* [The task]
Whenever a line below holds the word "size", count it; please give only the final number.

*** Available data Section Begins ***

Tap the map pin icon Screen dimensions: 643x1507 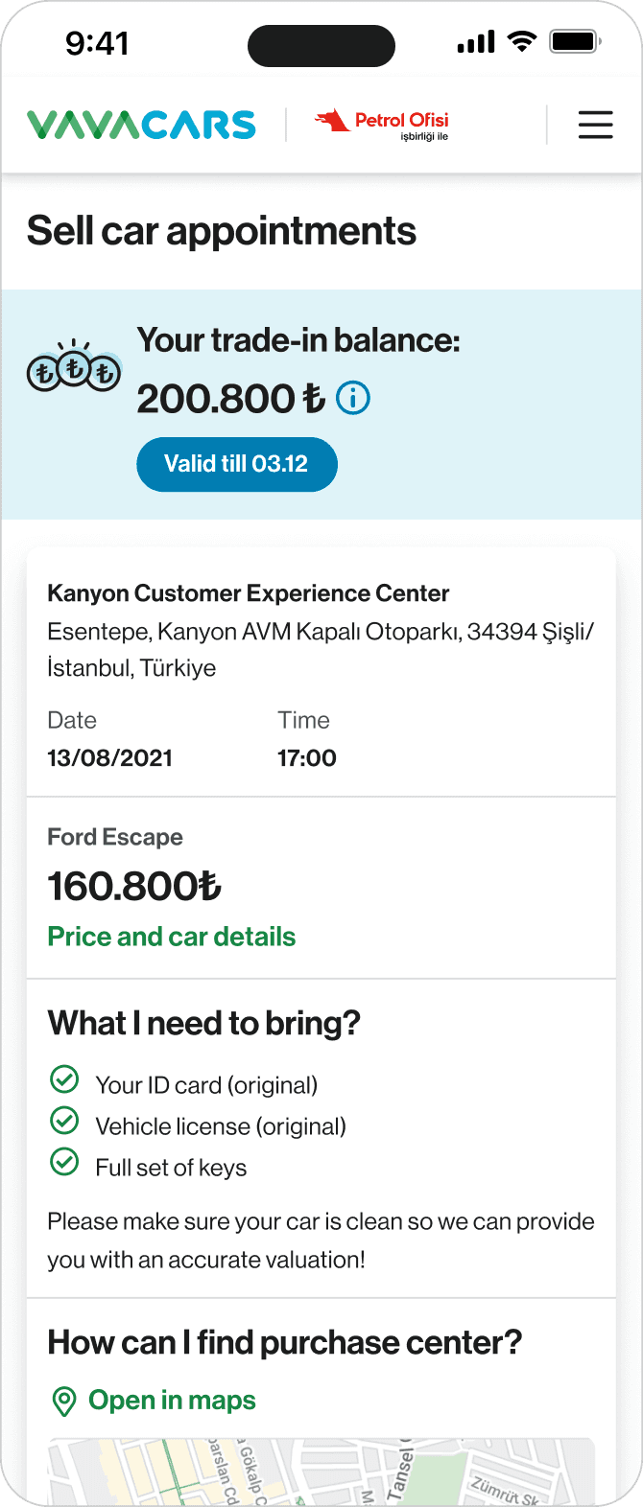click(x=64, y=1402)
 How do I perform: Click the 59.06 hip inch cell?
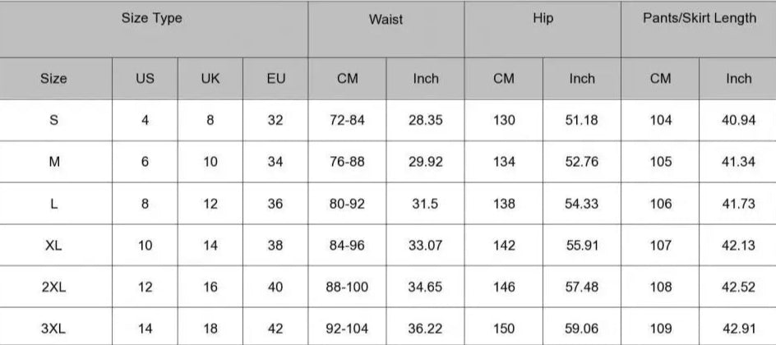tap(581, 329)
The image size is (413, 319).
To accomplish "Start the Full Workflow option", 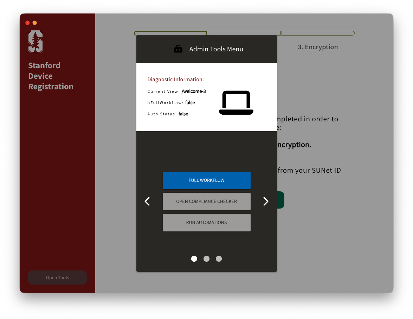I will point(206,180).
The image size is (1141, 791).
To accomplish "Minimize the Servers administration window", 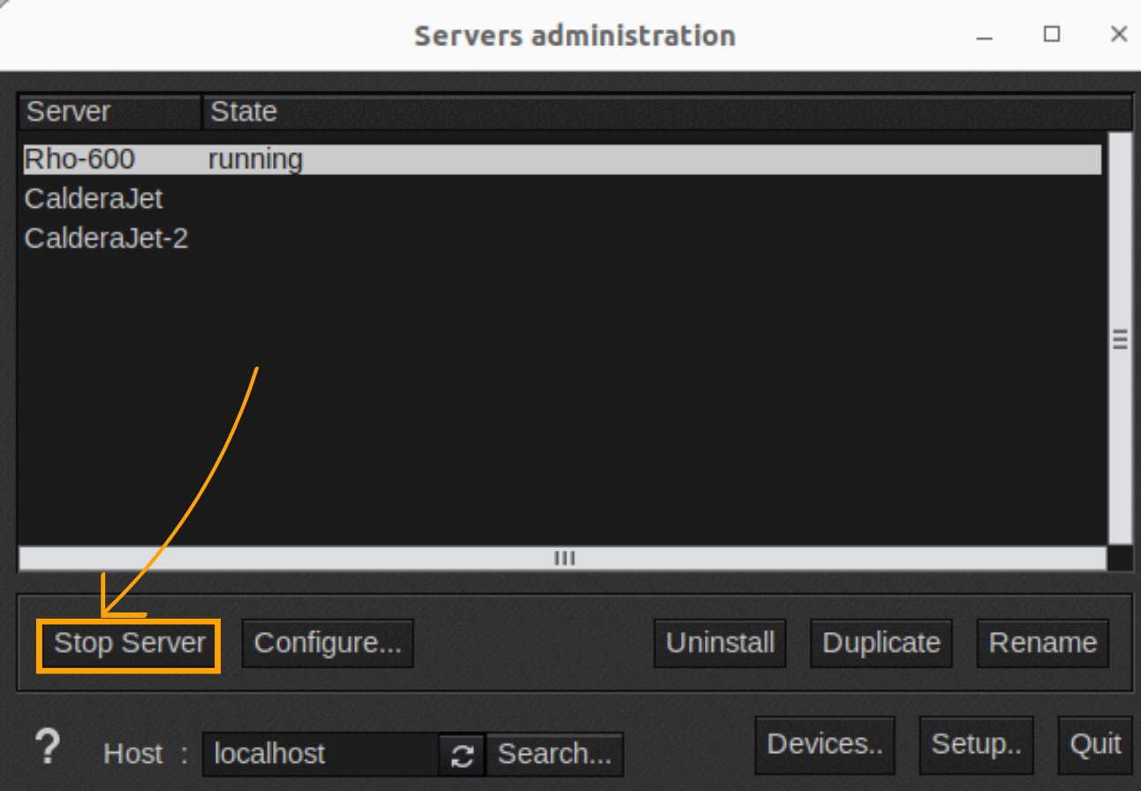I will [984, 34].
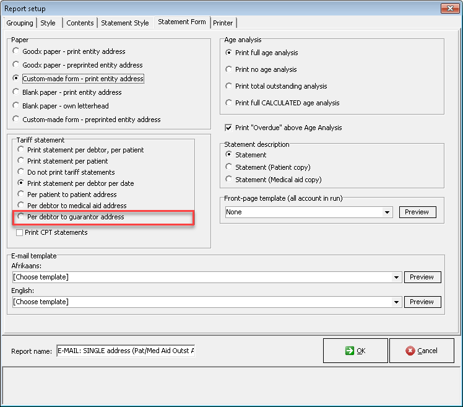Switch to the Statement Style tab

click(x=125, y=23)
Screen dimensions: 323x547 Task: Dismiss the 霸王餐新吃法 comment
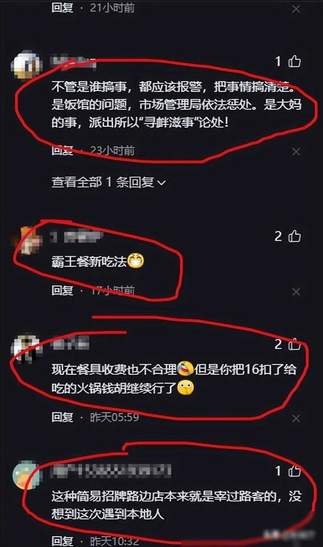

*** Available data Section Ends ***

* [Result]
2